[[ PROVIDED MATERIAL, beginning ]]
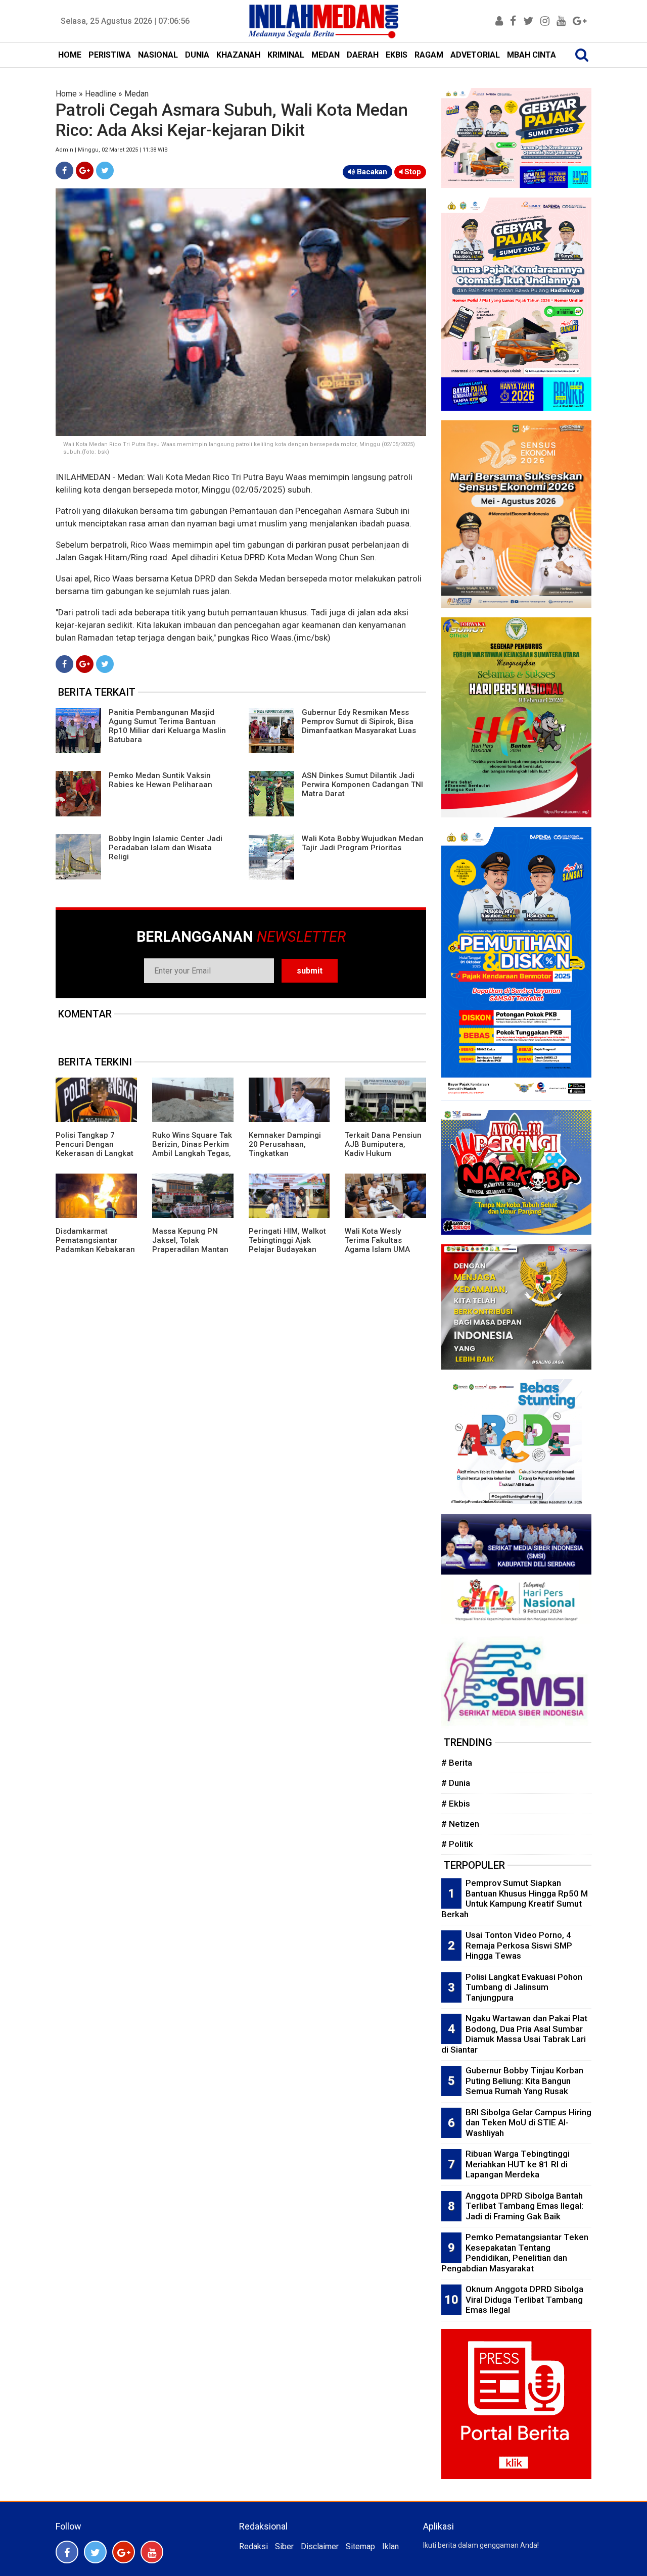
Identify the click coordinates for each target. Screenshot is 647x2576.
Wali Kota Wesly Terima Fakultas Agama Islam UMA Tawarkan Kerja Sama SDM (384, 1249)
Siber (284, 2546)
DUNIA (197, 55)
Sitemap (360, 2546)
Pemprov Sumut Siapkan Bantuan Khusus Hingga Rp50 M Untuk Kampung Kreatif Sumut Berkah (514, 1898)
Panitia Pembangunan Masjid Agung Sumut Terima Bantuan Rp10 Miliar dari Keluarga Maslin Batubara (167, 726)
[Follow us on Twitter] (95, 2552)
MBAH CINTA (531, 55)
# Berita (456, 1763)
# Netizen (460, 1824)
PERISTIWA (109, 55)
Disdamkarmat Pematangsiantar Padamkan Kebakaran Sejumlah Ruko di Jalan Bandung (95, 1249)
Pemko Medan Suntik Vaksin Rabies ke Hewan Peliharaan (160, 780)
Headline (100, 94)
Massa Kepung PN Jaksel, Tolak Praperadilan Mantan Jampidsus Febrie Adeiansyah (190, 1249)
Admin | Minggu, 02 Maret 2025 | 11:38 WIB (112, 150)
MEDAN (325, 55)
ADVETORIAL (475, 55)
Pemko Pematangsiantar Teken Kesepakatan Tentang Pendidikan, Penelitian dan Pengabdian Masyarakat (514, 2252)
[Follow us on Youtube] (152, 2552)
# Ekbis (455, 1804)
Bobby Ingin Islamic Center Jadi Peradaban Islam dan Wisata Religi (165, 847)
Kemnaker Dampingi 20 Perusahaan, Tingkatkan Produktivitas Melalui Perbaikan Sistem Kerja (286, 1158)
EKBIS (396, 55)
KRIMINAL (285, 55)
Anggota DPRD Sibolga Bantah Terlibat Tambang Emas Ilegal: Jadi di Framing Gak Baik (524, 2206)
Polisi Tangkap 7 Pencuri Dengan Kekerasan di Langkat (94, 1144)
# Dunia (455, 1783)
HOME (69, 55)
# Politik (457, 1844)
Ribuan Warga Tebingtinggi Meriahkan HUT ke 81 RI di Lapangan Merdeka (518, 2164)
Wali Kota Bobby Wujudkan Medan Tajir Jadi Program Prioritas (363, 843)
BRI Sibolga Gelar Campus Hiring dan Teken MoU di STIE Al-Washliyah (528, 2122)
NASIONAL (158, 55)
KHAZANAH (238, 55)
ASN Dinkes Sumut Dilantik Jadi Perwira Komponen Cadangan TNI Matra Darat (362, 784)
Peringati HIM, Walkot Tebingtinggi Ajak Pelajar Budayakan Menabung (287, 1245)
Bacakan (371, 171)
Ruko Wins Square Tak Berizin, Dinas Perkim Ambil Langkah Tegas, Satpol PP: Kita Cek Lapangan (192, 1153)
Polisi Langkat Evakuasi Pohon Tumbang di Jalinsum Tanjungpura (524, 1987)
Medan (136, 94)
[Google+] (85, 170)
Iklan (390, 2546)
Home (66, 94)
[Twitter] (105, 170)
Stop (411, 171)
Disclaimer (320, 2546)
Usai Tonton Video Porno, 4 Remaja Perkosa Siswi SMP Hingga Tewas (519, 1945)
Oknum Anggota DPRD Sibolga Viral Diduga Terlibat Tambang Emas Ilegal (524, 2299)
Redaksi (253, 2546)
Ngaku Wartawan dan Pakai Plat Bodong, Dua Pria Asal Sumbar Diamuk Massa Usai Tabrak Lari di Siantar (514, 2034)
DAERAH (363, 55)
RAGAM (428, 55)
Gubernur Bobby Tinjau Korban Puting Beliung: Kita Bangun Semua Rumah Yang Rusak (524, 2080)
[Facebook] (64, 170)
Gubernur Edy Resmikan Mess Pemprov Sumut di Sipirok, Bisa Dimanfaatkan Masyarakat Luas (359, 721)
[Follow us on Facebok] (67, 2552)
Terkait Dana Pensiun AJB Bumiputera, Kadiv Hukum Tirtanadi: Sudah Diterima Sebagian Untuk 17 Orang (383, 1158)
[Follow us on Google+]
[[ PROVIDED MATERIAL, end ]]
**THE PROBLEM**. If a line falls between the first line of the records above and the line containing "Sitemap (360, 2546)", inclusive, retype it exactly; leave pictures out.

**ANSWER SPACE**.
Identify the click coordinates for each target. Screenshot is 647x2576.
Wali Kota Wesly Terima Fakultas Agama Islam UMA Tawarkan Kerja Sama SDM (384, 1249)
Siber (284, 2546)
DUNIA (197, 55)
Sitemap (360, 2546)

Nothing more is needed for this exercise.